In contrast, column major order has columns contiguous in memory:

clip_image001[8]

When we generalize this idea to N dimensions, C++ AMP follows the same basic rule that C++ does for its multi-dimensional arrays: leading (or “leftmost”) index positions are more significant than trailing (or “rightmost”) index positions in terms of distance between elements in the linear order. Thus, when we layout

 array<float,3> y(4,2,3);

which now has 24 elements, it looks in memory like 4 copies of “x” in a row so that the section of “y” described by the expression

 y.section(index<3>(1,0,0), extent<3>(1,2,3)) 

consists of 6 elements which are contiguous in memory and laid out just like “x” above. The result of “section” is an array_view rather than an array. The array_view refers to the same underlying location and uses the same indexing rules so they are also effectively row-major.

This basic rule also allows what we call a projection, i.e. an overload of the indexing call operator where if you provide just single integer index value to an array or array_view with rank N greater than 1, that operation returns an array_view with rank N-1 which drops the most significant dimension.In this example we might have

 array_view<float,2> z = y[1];

where the extent of “z” will be the same as the extent of the array “x”above, (2,3).  

Lots of numerical programming was done in FORTRAN and there are still many FORTRAN libraries around. FORTRAN chose to use column-major order which illustrates that, at least mathematically, either choice seems reasonable. What matters is that you (the performance-minded programmer) are aware of the layout choice of your language because it has a performance implication. In both CPUs and GPUs, data is transferred from memory to processors in multi-word chunks. Furthermore, virtual memory is implemented almost universally now in terms of pages. It is very advantageous to read memory in the order in which it is laid out so that you read all of a chunk or all of a page before advancing to the next one. Otherwise you waste bandwidth and may thrash the virtual memory system.

Now that you know C++ AMP is row major you would prefer to craft your loop nests so that you iterate over elements of a row in the inner loops. Thus this loop structure

 for(int i = 0; i < x.extent[0]; i++) 
     for(int j = 0; j < x.extent[1]; j++)
          x(i,j) = y(1,i,j);
  

is preferable over this one:

 for(int j = 0; j < x.extent[1]; j++)
     for(int i = 0; i < x.extent[0]; i++)
          x(i,j) = y(1,i,j);
  

 

The first one will march through “x” (and the section of “y”) in the linear order they are stored in memory while the second one will bounce around. This matters little with only a handful of values but becomes very important when arrays are many megabytes in size.
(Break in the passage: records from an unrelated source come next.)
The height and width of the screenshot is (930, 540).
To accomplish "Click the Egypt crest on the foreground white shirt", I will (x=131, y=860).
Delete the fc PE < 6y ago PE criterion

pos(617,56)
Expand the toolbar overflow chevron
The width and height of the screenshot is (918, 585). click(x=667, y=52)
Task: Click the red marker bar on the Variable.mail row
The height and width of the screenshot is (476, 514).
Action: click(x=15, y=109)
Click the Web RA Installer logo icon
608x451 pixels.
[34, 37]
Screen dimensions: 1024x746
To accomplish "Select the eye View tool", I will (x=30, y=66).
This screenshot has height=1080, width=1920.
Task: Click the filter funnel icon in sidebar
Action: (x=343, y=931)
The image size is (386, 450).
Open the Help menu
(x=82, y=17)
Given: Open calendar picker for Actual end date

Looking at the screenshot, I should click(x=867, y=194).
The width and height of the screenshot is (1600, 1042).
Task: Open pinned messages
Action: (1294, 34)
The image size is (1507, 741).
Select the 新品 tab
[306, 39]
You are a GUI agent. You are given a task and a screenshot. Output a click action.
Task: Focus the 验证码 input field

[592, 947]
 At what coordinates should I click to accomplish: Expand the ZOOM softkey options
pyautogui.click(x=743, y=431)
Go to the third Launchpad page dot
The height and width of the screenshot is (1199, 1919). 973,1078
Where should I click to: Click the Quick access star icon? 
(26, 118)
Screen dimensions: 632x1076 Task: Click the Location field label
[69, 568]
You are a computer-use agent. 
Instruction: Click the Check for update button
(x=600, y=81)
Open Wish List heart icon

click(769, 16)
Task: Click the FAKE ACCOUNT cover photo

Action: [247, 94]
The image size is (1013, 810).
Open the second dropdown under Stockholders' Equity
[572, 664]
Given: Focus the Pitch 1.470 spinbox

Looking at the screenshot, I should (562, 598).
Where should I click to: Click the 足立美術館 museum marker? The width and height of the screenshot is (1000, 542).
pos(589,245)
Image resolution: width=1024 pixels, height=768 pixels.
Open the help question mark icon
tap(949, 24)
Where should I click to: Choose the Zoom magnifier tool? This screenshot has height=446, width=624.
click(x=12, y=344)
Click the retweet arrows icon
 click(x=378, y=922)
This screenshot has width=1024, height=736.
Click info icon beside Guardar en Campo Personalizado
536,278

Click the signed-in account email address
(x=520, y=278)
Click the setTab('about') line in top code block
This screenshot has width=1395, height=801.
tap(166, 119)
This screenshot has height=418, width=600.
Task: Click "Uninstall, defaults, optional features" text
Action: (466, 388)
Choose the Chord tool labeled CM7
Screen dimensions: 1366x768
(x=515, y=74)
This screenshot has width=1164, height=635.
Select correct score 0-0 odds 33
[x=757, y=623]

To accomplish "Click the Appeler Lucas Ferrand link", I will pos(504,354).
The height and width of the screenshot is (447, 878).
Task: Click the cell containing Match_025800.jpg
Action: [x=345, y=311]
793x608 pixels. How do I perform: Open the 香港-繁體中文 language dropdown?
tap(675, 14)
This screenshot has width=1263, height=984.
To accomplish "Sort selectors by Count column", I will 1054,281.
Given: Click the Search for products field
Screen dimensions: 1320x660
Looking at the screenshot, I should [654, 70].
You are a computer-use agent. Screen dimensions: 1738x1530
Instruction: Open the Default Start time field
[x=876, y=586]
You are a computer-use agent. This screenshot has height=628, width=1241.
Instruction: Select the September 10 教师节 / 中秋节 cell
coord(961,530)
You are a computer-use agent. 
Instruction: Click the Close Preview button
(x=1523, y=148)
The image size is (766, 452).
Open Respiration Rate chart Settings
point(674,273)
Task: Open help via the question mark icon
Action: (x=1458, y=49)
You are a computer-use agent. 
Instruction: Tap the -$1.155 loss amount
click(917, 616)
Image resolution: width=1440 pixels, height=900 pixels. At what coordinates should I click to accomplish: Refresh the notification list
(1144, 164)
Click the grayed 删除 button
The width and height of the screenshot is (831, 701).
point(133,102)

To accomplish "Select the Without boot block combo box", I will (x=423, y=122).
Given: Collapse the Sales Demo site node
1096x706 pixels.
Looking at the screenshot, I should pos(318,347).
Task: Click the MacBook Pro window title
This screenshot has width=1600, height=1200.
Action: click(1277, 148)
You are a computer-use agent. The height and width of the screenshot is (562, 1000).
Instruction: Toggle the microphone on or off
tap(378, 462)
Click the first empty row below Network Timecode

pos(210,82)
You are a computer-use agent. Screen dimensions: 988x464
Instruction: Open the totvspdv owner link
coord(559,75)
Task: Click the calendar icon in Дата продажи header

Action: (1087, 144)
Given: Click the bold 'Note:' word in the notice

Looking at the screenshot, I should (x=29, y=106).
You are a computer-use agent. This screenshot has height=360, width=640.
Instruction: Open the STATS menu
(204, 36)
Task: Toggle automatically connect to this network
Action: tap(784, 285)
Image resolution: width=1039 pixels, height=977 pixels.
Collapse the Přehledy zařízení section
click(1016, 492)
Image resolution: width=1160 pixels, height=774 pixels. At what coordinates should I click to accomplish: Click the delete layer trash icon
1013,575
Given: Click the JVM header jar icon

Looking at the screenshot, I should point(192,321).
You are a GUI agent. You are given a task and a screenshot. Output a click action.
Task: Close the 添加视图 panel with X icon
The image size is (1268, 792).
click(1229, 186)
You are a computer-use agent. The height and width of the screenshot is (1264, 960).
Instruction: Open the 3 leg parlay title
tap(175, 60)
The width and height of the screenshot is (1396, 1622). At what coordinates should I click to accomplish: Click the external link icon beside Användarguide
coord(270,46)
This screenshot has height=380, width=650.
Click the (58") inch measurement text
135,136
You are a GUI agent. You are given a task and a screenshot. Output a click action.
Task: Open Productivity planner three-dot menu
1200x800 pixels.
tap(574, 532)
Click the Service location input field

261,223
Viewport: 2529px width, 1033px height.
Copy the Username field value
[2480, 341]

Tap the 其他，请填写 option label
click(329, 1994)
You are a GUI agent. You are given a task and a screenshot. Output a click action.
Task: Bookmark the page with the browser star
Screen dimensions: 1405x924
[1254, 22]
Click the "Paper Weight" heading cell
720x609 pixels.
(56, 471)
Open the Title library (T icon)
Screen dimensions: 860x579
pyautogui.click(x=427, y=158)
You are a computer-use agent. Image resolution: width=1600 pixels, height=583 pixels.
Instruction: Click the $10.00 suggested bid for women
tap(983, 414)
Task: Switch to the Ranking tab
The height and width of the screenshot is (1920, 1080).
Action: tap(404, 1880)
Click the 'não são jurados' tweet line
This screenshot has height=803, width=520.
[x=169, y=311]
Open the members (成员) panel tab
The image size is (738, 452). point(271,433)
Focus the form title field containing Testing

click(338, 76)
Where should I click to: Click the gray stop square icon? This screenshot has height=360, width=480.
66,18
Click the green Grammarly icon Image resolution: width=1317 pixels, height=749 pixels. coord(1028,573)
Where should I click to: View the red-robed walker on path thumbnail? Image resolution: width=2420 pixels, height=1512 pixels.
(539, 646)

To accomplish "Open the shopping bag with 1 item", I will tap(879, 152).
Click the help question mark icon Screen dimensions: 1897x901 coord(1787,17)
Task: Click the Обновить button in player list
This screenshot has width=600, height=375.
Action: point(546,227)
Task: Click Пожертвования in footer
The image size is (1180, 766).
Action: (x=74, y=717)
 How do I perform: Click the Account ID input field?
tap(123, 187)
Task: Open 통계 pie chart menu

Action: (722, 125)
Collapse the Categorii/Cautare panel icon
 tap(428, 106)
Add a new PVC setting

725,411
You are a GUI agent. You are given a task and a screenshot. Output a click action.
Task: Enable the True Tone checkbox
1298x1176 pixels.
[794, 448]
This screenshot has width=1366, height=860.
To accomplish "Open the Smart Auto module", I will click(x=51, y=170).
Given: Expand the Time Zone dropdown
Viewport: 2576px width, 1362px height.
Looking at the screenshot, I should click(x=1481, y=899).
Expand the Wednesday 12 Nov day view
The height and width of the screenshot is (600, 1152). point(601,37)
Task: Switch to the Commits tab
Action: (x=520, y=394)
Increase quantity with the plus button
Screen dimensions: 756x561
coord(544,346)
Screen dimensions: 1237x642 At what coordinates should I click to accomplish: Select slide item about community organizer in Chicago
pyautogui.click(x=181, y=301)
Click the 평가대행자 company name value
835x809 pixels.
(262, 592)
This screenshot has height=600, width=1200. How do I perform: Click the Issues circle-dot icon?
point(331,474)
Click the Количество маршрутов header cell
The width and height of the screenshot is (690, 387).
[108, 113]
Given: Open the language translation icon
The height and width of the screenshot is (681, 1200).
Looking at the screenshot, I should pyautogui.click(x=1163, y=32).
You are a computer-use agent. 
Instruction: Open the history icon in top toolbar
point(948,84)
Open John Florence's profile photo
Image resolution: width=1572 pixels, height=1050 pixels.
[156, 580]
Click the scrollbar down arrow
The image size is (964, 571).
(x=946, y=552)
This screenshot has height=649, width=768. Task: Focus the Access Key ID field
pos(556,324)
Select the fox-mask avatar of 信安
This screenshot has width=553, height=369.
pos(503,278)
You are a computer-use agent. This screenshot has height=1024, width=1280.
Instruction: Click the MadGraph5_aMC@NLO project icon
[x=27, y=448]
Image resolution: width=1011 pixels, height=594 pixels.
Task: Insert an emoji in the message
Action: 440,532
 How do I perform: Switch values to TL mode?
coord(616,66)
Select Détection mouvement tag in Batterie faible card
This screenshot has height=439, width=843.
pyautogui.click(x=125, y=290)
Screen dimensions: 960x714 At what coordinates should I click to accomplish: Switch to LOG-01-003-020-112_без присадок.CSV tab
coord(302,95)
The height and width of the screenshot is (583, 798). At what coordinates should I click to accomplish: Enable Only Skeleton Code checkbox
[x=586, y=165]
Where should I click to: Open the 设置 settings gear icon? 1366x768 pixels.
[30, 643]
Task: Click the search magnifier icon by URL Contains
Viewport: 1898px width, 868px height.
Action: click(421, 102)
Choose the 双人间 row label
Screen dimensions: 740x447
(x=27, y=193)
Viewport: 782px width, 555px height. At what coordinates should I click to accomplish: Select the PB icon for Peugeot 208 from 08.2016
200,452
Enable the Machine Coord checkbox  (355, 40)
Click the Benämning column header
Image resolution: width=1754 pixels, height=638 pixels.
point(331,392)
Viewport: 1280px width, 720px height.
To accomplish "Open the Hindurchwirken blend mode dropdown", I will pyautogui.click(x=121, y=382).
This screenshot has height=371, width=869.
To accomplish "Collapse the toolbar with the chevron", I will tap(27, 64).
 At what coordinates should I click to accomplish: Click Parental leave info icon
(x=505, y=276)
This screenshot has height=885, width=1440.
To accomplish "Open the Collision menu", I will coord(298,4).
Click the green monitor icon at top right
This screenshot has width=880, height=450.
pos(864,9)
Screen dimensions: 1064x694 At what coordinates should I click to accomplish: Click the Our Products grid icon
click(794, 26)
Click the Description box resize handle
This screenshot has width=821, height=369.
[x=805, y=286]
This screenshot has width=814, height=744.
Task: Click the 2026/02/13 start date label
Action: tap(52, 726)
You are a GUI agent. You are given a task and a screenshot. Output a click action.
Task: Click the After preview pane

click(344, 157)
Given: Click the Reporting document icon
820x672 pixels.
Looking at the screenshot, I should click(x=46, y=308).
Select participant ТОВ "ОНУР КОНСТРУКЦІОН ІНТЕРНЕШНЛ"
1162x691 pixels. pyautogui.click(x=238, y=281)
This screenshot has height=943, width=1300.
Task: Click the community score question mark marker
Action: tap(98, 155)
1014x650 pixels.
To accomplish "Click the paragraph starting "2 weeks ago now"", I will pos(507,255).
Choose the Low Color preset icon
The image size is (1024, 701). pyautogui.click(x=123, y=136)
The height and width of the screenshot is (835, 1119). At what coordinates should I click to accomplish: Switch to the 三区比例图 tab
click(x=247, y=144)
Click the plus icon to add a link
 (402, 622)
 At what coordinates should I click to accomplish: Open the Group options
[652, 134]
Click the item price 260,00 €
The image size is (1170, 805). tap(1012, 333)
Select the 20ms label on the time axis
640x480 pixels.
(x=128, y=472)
There is an important implementation detail impacted by storage order. On an accelerator like a GPU, a loop nest is collapsed into a compute domain that we represent in an extent object, and so we express a GPU computation like this with parallel_for_each:

 parallel_for_each(x.extent, [=](index<2> idx) restrict(amp)
{
     x[idx] = y[1][idx];
});  

The loops here are gone and it is actually the case that they are recreated in essence by the hardware as it schedules threads and warps. The system is built to be row-major so that consecutive threads in a warp will mostly have consecutive least-significant index values (“idx[1]” in this example) and so data will be accessed in the most efficient contiguous manner.

An array view formed as a section of an array need not be contiguous when it uses multiple rows but not entire rows. However, we do guarantee that the least-significant dimension (rows in the rank 2 case) always refers to contiguous data. For example, the section

 x.section(index<2>(0,0), extent<2>(2,2))

is an array view that would refer to these elements of the array

clip_image001

The array_view::data method which can be used for views of rank 1 can be used to get an underlying C++ pointer to the data. That pointer can be passed to pointer-based CPU interfaces or used to directly access the data. Continuing the example above we can project down to a single row of “y” and access the data, which in this case has 3 valid locations.

 float * p = y[1][2].data();

Future blog posts will discuss other aspects of C++ AMP that rely on row-major order and also more aspects of performance tuning that depend on this as well. Your comments as usual are welcome below or in our forum.